Text segment:
►

# Which Campy group should I buy?



## AnthonyL88 (Oct 9, 2007)

I currently own a Dogma 2 EPS SR bike (amazing bike). But today I place an order for the 2013 Specialized S-Works Roubaix SL4 frameset and I can't decide on which Campy group to buy for the Roubaix SL4. I got a little time to think it over since the frame won't arrive until the end of November. The Roubaix SL4 will be my 2nd bike and I was thinking about the Chorus group, but should I just buy the Record or Super Record group?


----------



## Dajianshan (Jul 15, 2007)

Chorus is the best value, but if you want to get flashy for a flashy bike... whatever you can afford.... and just a little past your comfort zone.


----------



## bigbill (Feb 15, 2005)

Athena with a Chorus crankset if you're on a budget. UT>PT. 
Chorus with a Record crankset is what I've got on two bikes.


----------



## bigbill (Feb 15, 2005)

Competitive Cyclist has a bunch of 2012 stuff on sale.


----------



## cda 455 (Aug 9, 2010)

AnthonyL88 said:


> I currently own a Dogma 2 EPS SR bike (amazing bike). But today I place an order for the 2013 Specialized S-Works Roubaix SL4 frameset and I can't decide on which Campy group to buy for the Roubaix SL4. I got a little time to think it over since the frame won't arrive until the end of November. The Roubaix SL4 will be my 2nd bike and I was thinking about the Chorus group, but should I just buy the Record or Super Record group?



My opinion: At least the Record group.


----------



## CheapSkate (Feb 26, 2012)

With Athena you get the Power Torque crankset, which sucks IMHO. But you might find it just fine.

With Athena you also get Power Shift levers instead of Ultra Shift. Ultra Shift adds multiple shifts on the thumb button. Which I love (and so do others). But others don't care either way.

I would crawl a mile on broken glass to avoid Power Torque. Conversely you would have to have to pry my Ultra Shift levers out of my cold, dead heads.

So I'd go Chorus. But it's a big price jump from Athena to Chorus. Buy from Ribble or Shiny Bikes in the UK, both very cheap, but a bit scatterbrained.


----------



## vette (Feb 1, 2009)

Im lookin at Chorus now for a Merckx build,its a lil confusing ordering from those mentioned UK sites.


----------



## kbwh (May 28, 2010)

If money is a concern I suggest Athena EPS with a Chorus crankset (if your new frame is electronic compatible of course). That way you get the same functionality as you have on your Dogma, and an Ultra Torque crankset.

If mechanical is your choice then I say Chorus (Ultra Shift, Ultra Torque) unless you want less weight and more holes in your brake levers.


----------



## bikerjulio (Jan 19, 2010)

UT for sure.

Is that the frame that needs an adapter to handle a Campy crankset? there's been a couple of long threads on that issue.

On my #2 bike I run a compact crank so that if I'm going on vacation somewhere hilly with #1 bike, it's easy for me to swap cranks.

◄

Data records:
►

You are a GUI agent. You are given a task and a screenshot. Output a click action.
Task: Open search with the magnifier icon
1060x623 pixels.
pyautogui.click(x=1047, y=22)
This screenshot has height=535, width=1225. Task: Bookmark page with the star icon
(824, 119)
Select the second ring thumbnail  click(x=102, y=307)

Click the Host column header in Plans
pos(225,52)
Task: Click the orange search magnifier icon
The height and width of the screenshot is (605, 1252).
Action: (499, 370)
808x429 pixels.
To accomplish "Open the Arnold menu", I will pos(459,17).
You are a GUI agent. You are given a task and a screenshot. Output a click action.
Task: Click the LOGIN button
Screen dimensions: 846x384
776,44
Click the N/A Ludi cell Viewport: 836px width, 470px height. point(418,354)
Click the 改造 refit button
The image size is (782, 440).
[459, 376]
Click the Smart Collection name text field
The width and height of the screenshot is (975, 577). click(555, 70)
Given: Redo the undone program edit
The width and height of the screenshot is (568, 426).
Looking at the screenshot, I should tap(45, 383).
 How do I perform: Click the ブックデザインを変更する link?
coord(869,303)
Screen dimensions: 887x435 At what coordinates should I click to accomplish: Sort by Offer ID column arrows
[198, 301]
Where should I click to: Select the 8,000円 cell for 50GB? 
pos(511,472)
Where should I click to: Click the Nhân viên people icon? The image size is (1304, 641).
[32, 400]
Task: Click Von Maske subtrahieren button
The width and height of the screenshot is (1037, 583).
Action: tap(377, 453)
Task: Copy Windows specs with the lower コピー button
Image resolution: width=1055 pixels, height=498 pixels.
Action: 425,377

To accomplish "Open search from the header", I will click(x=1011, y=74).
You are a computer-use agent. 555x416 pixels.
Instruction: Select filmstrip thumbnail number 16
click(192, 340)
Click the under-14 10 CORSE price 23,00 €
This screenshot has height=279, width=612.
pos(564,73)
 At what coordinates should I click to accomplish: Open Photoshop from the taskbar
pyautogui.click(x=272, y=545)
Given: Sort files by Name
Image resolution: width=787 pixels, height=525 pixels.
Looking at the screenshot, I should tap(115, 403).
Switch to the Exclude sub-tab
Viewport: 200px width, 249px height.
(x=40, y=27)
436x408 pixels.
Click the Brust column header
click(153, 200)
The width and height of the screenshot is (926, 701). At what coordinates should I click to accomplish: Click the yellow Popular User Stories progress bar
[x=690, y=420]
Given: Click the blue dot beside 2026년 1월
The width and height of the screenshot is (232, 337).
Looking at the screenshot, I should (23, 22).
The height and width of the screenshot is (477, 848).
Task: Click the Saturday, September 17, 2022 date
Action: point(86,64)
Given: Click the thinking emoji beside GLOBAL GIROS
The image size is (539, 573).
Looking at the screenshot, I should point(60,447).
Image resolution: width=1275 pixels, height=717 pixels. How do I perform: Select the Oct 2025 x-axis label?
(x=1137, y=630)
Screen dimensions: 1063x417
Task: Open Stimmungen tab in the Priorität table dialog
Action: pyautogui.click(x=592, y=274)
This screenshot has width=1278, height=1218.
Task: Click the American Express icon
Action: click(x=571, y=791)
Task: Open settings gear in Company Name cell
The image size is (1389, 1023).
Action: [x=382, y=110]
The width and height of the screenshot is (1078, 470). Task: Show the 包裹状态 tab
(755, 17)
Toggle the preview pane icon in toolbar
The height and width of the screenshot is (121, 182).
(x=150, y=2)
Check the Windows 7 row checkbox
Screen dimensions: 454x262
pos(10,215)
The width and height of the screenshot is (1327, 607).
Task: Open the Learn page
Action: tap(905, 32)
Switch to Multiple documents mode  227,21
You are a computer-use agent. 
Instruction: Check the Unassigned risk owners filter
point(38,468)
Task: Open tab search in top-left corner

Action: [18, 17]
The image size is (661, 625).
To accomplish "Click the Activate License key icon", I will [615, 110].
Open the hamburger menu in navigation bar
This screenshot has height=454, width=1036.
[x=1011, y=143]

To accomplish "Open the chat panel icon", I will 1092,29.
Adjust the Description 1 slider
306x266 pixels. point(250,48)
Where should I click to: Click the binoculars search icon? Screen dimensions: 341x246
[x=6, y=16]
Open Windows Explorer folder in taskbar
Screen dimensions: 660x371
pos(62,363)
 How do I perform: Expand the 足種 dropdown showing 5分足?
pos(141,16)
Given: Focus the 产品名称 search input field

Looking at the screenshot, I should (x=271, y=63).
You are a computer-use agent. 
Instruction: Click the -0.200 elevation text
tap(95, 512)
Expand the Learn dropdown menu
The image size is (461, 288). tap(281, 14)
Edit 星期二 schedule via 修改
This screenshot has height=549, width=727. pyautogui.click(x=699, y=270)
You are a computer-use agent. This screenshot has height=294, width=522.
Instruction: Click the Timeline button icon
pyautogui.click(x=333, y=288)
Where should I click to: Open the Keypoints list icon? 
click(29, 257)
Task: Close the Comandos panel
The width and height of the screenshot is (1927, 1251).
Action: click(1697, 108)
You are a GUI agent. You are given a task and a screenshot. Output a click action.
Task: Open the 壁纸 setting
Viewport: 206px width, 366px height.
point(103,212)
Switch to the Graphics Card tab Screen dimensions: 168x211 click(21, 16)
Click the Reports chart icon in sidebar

◄

To do:
a) In the forum thread, when is the Roubaix SL4 frame expected to arrive?
b) Please reproduce everything in the data records from the line containing "Click the Host column header in Plans" down to the line containing "pyautogui.click(x=272, y=545)", with both of those lines included.
The data records have no connection to the forum thread.

Exercise responses:
a) The end of November.

b)
Click the Host column header in Plans
pos(225,52)
Task: Click the orange search magnifier icon
The height and width of the screenshot is (605, 1252).
Action: (499, 370)
808x429 pixels.
To accomplish "Open the Arnold menu", I will pos(459,17).
You are a GUI agent. You are given a task and a screenshot. Output a click action.
Task: Click the LOGIN button
Screen dimensions: 846x384
776,44
Click the N/A Ludi cell Viewport: 836px width, 470px height. point(418,354)
Click the 改造 refit button
The image size is (782, 440).
[459, 376]
Click the Smart Collection name text field
The width and height of the screenshot is (975, 577). click(555, 70)
Given: Redo the undone program edit
The width and height of the screenshot is (568, 426).
Looking at the screenshot, I should tap(45, 383).
 How do I perform: Click the ブックデザインを変更する link?
coord(869,303)
Screen dimensions: 887x435 At what coordinates should I click to accomplish: Sort by Offer ID column arrows
[198, 301]
Where should I click to: Select the 8,000円 cell for 50GB? 
pos(511,472)
Where should I click to: Click the Nhân viên people icon? The image size is (1304, 641).
[32, 400]
Task: Click Von Maske subtrahieren button
The width and height of the screenshot is (1037, 583).
Action: tap(377, 453)
Task: Copy Windows specs with the lower コピー button
Image resolution: width=1055 pixels, height=498 pixels.
Action: 425,377

To accomplish "Open search from the header", I will click(x=1011, y=74).
You are a computer-use agent. 555x416 pixels.
Instruction: Select filmstrip thumbnail number 16
click(192, 340)
Click the under-14 10 CORSE price 23,00 €
This screenshot has height=279, width=612.
pos(564,73)
 At what coordinates should I click to accomplish: Open Photoshop from the taskbar
pyautogui.click(x=272, y=545)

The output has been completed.